Ein Problem, das laut Angaben des Schleswig-Holsteinischen Richterverbandes auch die Staatsanwaltschaften im Land betrifft. Laut einer Mitteilung des Verbandes reiche das Personal „hinten und vorne nicht, um Straftaten, die in unserem Land begangen werden, vollständig und zügig zu ermitteln und die Beschuldigten der gegebenenfalls gebotenen Sanktion zuzuführen“, so die Verbandsvorsitzende Christine Schmehl.
Mehr zum Thema Landgericht
- Drei Jahre nach tödlichen Stichen in Elmshorn: War es wirklich Notwehr?
- Prozess vor Landgericht: Nach Messerattacke in Pinneberg – Opfer im Koma
- Landgericht Itzehoe: Angriff auf Angler – Gericht fällt knallhartes Urteil
Laut ihren Angaben waren zum Ende des Vorjahres 31.581 Ermittlungsverfahren gegen namentlich bekannte Beschuldigte offen, in denen also weder Anklage erhoben noch das Verfahren eingestellt wurde. Unerledigte Verfahren, von denen einige nach der Anklageerhebung auch bei den Amts- und Landgerichten ankommen dürften.
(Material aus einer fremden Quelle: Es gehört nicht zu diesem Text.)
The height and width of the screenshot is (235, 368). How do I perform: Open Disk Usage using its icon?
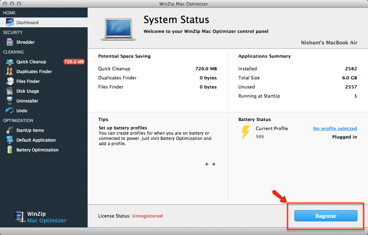point(10,91)
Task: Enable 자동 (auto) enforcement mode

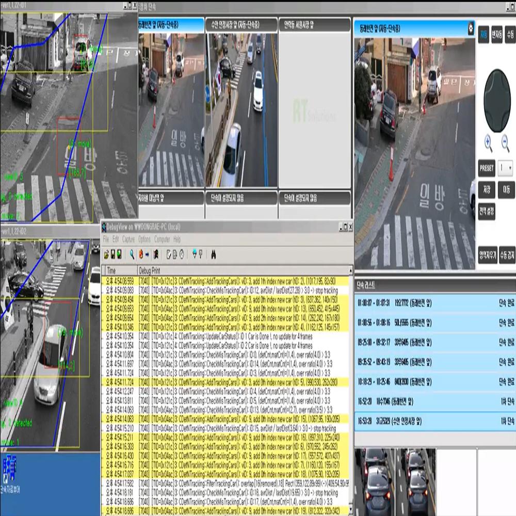Action: click(x=483, y=34)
Die gehen jetzt in die Informationsoffensive. Eine Zentrale Online Redaktion (ZOR) der Justiz Schleswig-Holstein hat vor kurzem ihre Arbeit aufgenommen. Sie hat die Aufgabe, die Öffentlichkeitsarbeit der Justiz im Internet sowie insbesondere auf den Social Media-Plattformen voranzubringen. Auch Frederike Milhoffer, die Sprecherin des Landgerichts Itzehoe, gehört zu dem derzeit aus sieben Personen bestehenden Team.
Landgericht Itzehoe informiert auf Facebook über Urteile und Rechtsfragen
So ist das Landgericht Itzehoe unter anderem auf Facebook unter der Domain www.facebook.com/LandgerichtItzehoe präsent. Dort gibt es unter anderem alle wichtigen Informationen rund um das Landgericht, aktuell auch einen Schwerpunkt zu 75 Jahre Grundgesetz „Wir berichten dort auch über Verfahren, insbesondere aus dem Zivilbereich“, berichtet Milhoffer. Ein wichtiges Ziel sei es auch, der Desinformation im Netz entgegenzuwirken.
Damit hat das Team der Zentralen Online-Redaktion etwa während des Brokstedt-Prozesses, bei dem es um den tödlichen Messerangriff im Regionalexpress ging, begonnen. Der Angeklagte – er hat inzwischen Revision eingelegt – war zu lebenslanger Haft verurteilt worden, die Kammer hatte die besondere Schwere der Schuld festgestellt.
Bei eventuellen Hass-Postings wird Strafanzeige erstattet
Auf dem Facebook-Account informierte das Gericht etwa darüber, was die besondere Schwere der Schuld genau bedeutet und warum eine Abschiebung des Angeklagten in sein Heimatland derzeit nicht möglich ist. Die Kommentare, die dort hinterlassen werden, werden von der Onlineredaktion überwacht. Milhoffer: „Laufen lassen können wir das nicht einfach so.“ Im Zweifelsfall werde bei eventuellen Hass-Postings auch Strafanzeige erstattet.